**Instruction:** Please edit the records below, changing "column header" to "column heading" everywhere it appears and leaving everything else untouched.
***** Data provided *****
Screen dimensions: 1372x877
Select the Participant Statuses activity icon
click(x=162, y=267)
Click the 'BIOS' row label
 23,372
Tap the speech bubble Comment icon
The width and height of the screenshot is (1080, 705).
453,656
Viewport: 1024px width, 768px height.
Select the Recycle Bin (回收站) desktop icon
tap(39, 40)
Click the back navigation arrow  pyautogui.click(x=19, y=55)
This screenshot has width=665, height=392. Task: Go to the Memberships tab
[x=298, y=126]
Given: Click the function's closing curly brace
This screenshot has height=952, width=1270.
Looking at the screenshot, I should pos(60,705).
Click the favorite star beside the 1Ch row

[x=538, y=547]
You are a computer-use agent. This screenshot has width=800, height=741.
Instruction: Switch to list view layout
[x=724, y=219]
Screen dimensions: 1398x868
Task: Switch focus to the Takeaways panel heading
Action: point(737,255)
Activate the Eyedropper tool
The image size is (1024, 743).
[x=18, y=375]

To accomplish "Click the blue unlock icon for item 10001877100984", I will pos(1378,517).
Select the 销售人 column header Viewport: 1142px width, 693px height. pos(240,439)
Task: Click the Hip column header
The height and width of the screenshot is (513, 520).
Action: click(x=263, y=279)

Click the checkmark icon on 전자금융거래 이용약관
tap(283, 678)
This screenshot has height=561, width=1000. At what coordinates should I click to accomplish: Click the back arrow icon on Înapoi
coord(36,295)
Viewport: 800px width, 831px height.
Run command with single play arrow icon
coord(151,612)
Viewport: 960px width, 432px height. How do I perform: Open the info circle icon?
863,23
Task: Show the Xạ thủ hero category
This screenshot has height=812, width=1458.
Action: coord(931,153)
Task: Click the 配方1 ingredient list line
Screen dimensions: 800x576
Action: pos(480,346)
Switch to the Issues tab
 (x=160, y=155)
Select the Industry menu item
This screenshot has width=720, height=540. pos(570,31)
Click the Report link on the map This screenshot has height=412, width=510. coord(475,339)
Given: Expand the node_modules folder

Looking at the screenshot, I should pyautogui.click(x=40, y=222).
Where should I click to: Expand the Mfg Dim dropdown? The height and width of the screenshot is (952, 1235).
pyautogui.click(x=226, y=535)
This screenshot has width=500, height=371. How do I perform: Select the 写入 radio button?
*****
**Response below:**
Screen dimensions: 1372x877
Select the Participant Statuses activity icon
click(x=162, y=267)
Click the 'BIOS' row label
 23,372
Tap the speech bubble Comment icon
The width and height of the screenshot is (1080, 705).
453,656
Viewport: 1024px width, 768px height.
Select the Recycle Bin (回收站) desktop icon
tap(39, 40)
Click the back navigation arrow  pyautogui.click(x=19, y=55)
This screenshot has width=665, height=392. Task: Go to the Memberships tab
[x=298, y=126]
Given: Click the function's closing curly brace
This screenshot has height=952, width=1270.
Looking at the screenshot, I should pos(60,705).
Click the favorite star beside the 1Ch row

[x=538, y=547]
You are a computer-use agent. This screenshot has width=800, height=741.
Instruction: Switch to list view layout
[x=724, y=219]
Screen dimensions: 1398x868
Task: Switch focus to the Takeaways panel heading
Action: point(737,255)
Activate the Eyedropper tool
The image size is (1024, 743).
[x=18, y=375]

To accomplish "Click the blue unlock icon for item 10001877100984", I will pos(1378,517).
Select the 销售人 column heading Viewport: 1142px width, 693px height. pos(240,439)
Task: Click the Hip column heading
The height and width of the screenshot is (513, 520).
Action: click(x=263, y=279)

Click the checkmark icon on 전자금융거래 이용약관
tap(283, 678)
This screenshot has height=561, width=1000. At what coordinates should I click to accomplish: Click the back arrow icon on Înapoi
coord(36,295)
Viewport: 800px width, 831px height.
Run command with single play arrow icon
coord(151,612)
Viewport: 960px width, 432px height. How do I perform: Open the info circle icon?
863,23
Task: Show the Xạ thủ hero category
This screenshot has height=812, width=1458.
Action: coord(931,153)
Task: Click the 配方1 ingredient list line
Screen dimensions: 800x576
Action: pos(480,346)
Switch to the Issues tab
 (x=160, y=155)
Select the Industry menu item
This screenshot has width=720, height=540. pos(570,31)
Click the Report link on the map This screenshot has height=412, width=510. coord(475,339)
Given: Expand the node_modules folder

Looking at the screenshot, I should pyautogui.click(x=40, y=222).
Where should I click to: Expand the Mfg Dim dropdown? The height and width of the screenshot is (952, 1235).
pyautogui.click(x=226, y=535)
This screenshot has width=500, height=371. How do I perform: Select the 写入 radio button?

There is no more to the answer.